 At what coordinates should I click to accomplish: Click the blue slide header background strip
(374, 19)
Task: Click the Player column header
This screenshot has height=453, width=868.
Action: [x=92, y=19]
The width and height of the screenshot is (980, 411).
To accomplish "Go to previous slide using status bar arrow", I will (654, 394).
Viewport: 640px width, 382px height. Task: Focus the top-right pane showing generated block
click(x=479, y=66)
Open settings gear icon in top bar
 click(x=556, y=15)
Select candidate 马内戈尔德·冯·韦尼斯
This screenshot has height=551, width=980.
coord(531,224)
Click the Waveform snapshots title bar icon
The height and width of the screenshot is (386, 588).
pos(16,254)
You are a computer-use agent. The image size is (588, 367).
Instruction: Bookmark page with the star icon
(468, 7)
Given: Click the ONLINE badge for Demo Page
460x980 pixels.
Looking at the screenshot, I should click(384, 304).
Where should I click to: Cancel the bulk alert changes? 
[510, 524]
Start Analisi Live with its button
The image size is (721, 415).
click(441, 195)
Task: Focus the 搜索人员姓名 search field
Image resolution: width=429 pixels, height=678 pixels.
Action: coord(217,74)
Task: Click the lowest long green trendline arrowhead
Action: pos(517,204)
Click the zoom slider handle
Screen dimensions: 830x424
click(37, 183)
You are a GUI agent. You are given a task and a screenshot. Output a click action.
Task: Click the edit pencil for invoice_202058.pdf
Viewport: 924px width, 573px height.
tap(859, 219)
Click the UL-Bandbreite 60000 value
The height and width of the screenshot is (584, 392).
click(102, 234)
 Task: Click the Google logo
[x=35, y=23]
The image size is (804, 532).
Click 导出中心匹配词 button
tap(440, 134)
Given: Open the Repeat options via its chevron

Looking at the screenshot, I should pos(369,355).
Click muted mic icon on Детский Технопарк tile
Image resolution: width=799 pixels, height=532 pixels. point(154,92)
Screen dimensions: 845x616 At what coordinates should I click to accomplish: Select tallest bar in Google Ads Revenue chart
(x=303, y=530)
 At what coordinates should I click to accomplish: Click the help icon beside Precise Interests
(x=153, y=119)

————————

[What you need to do] On how many lines above does the word "agent" appear? Only the number should be given.

[Finished task] 2